• **ABOUT THIS EXERCISE**:
Read through the records. Copy each line that has the word "screenshot".

• **RECORDS SUPPLIED**:
- Opening Delimiter -
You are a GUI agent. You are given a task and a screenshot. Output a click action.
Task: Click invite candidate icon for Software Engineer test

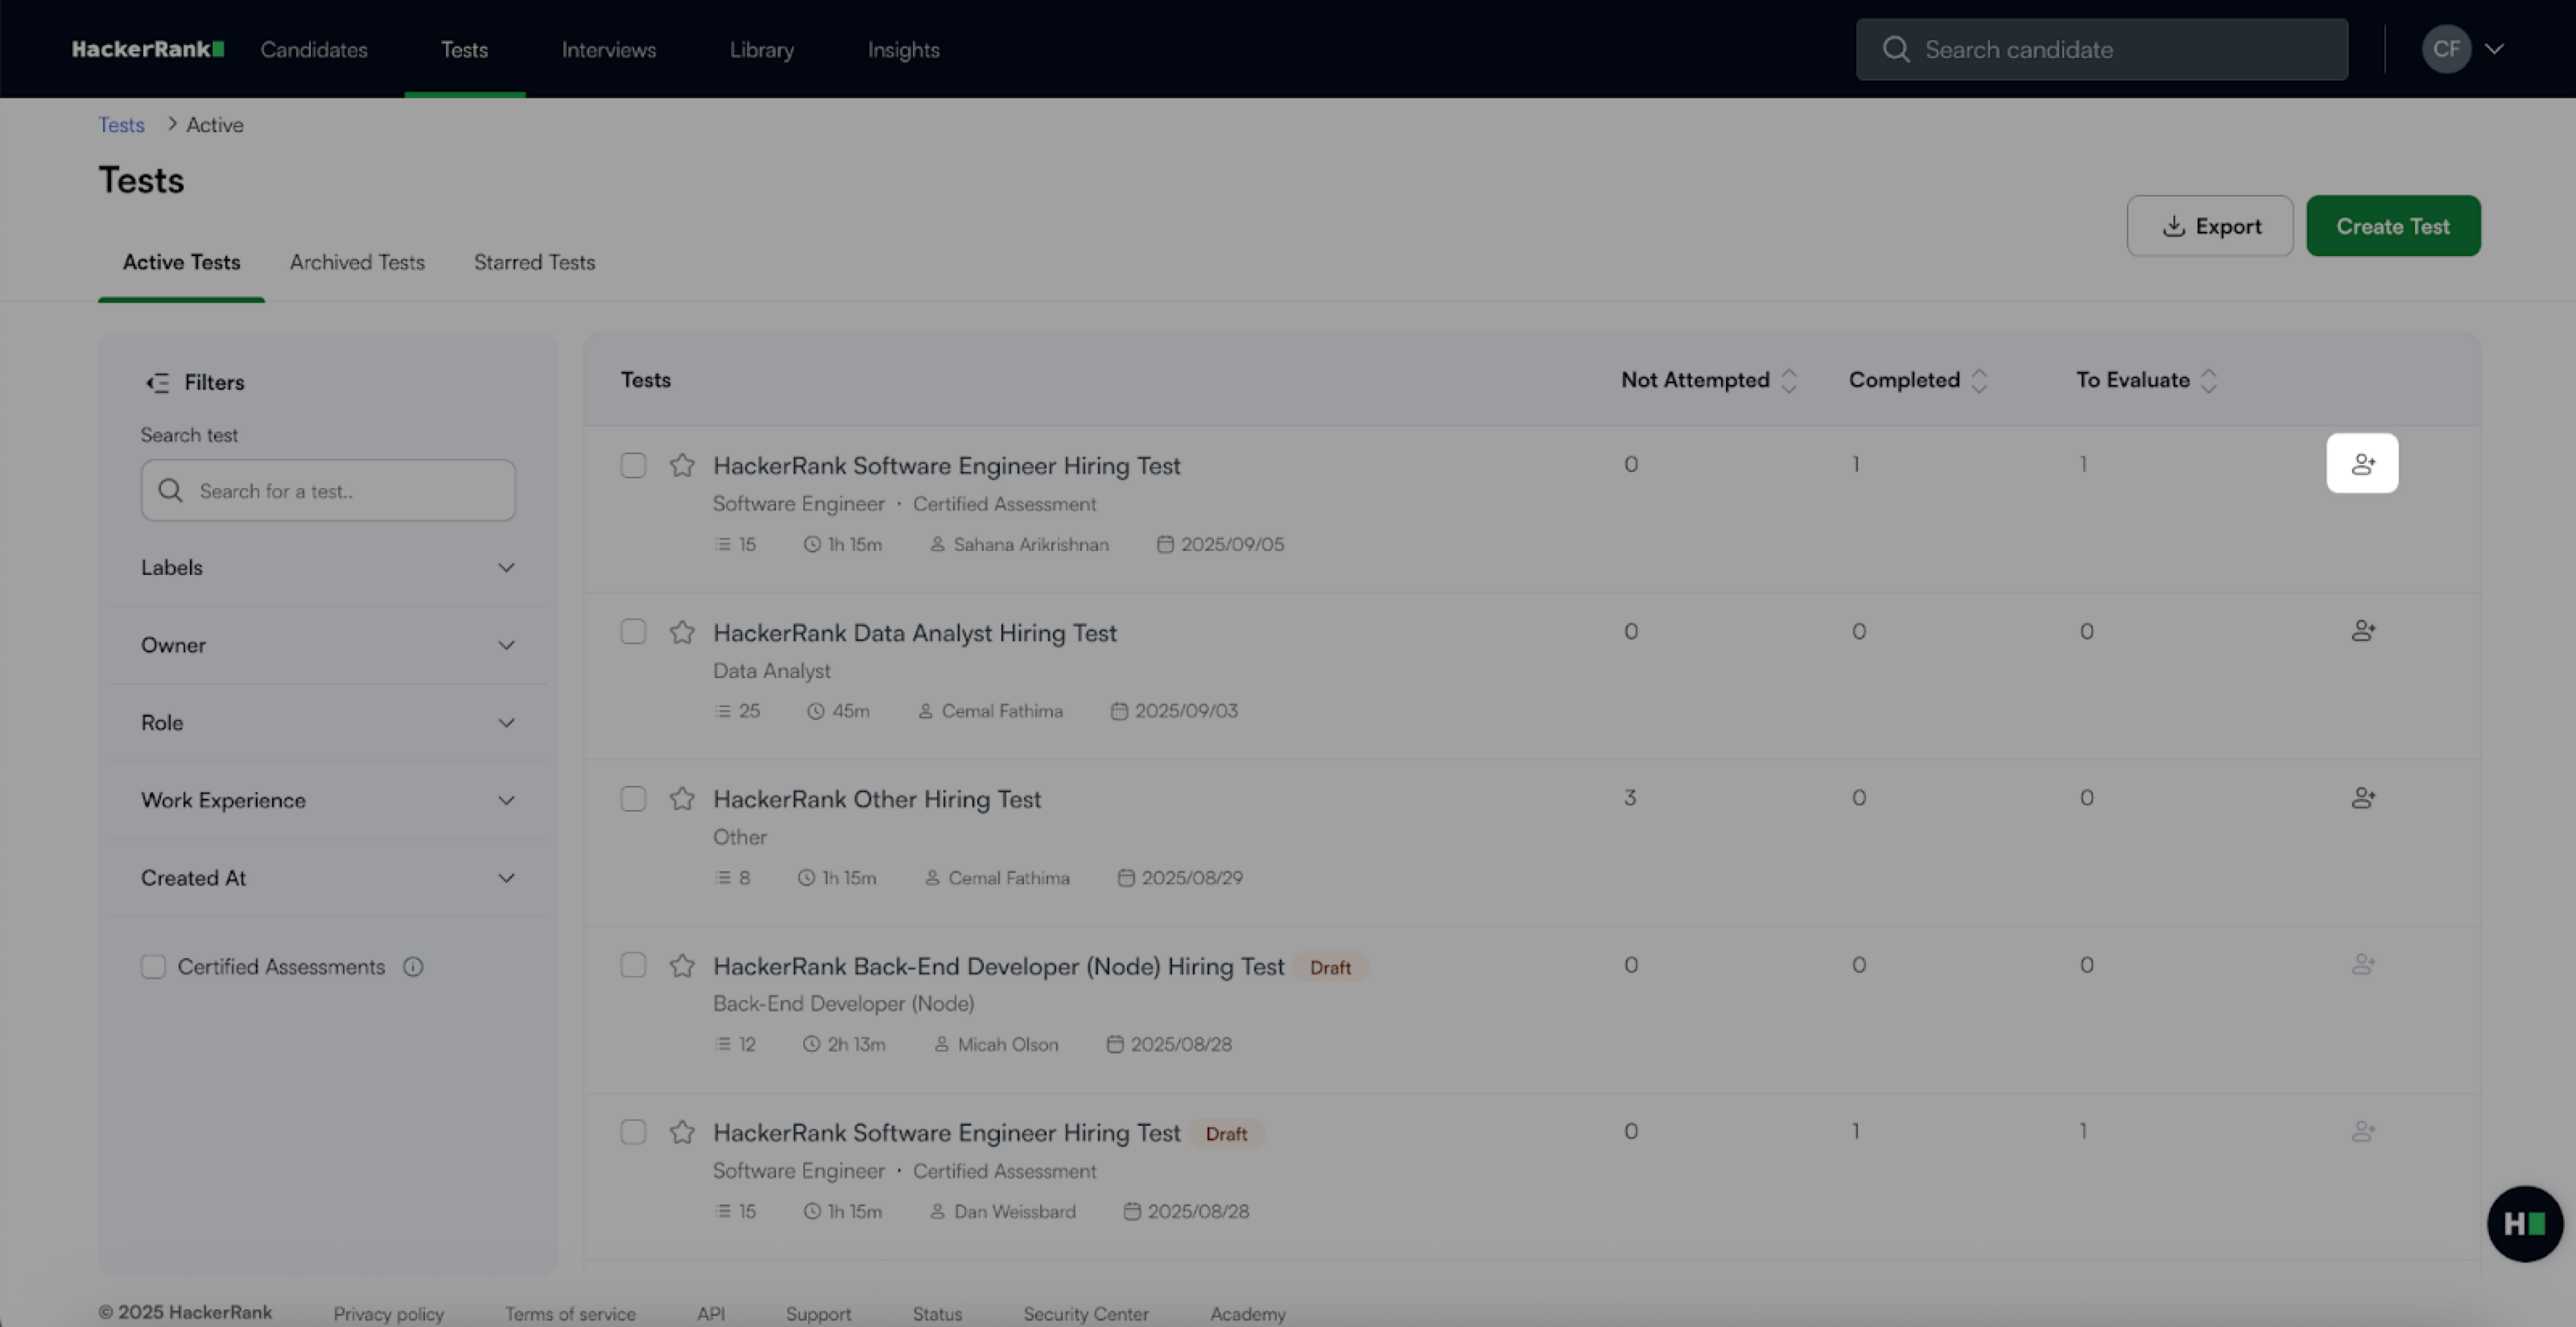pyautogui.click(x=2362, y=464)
- Closing Delimiter -
- Opening Delimiter -
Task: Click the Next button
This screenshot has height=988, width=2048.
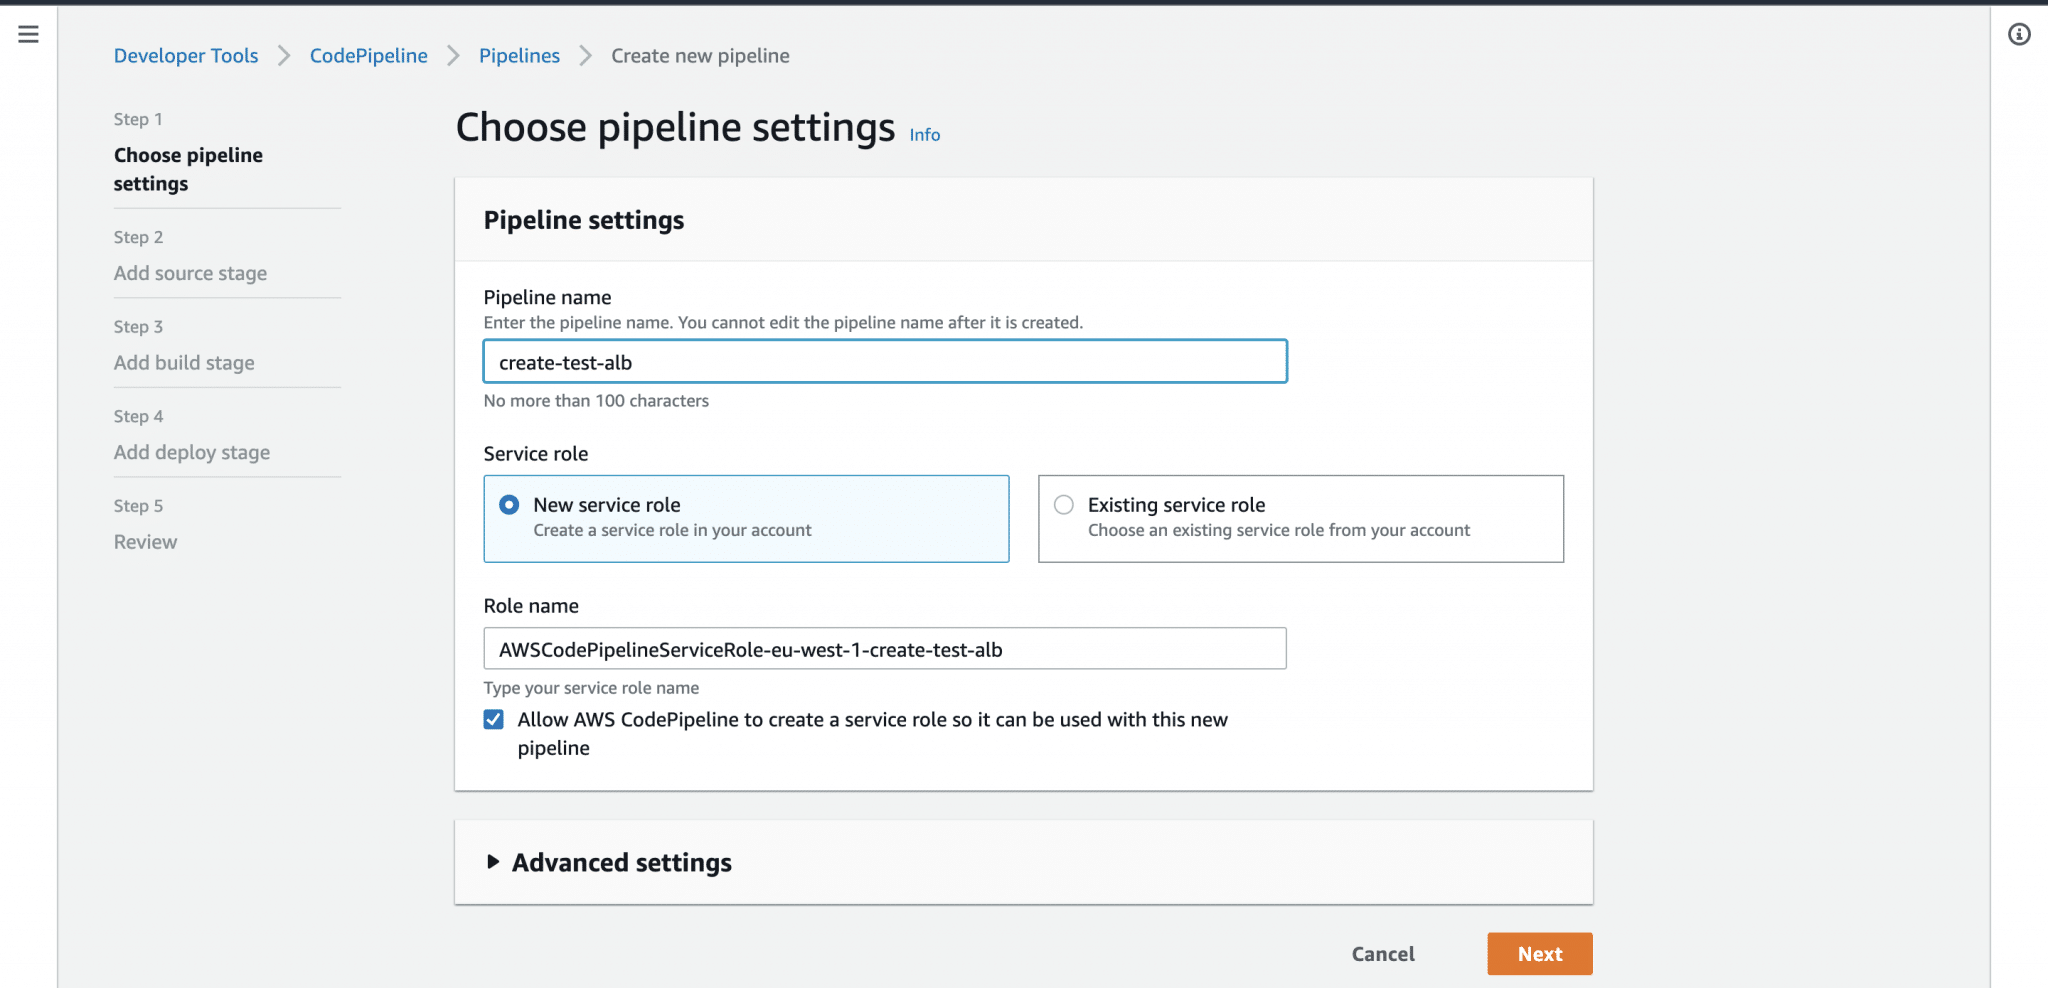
- Closing Delimiter -
• **RESULT OF THE TASK**:
You are a GUI agent. You are given a task and a screenshot. Output a click action.
This screenshot has height=988, width=2048.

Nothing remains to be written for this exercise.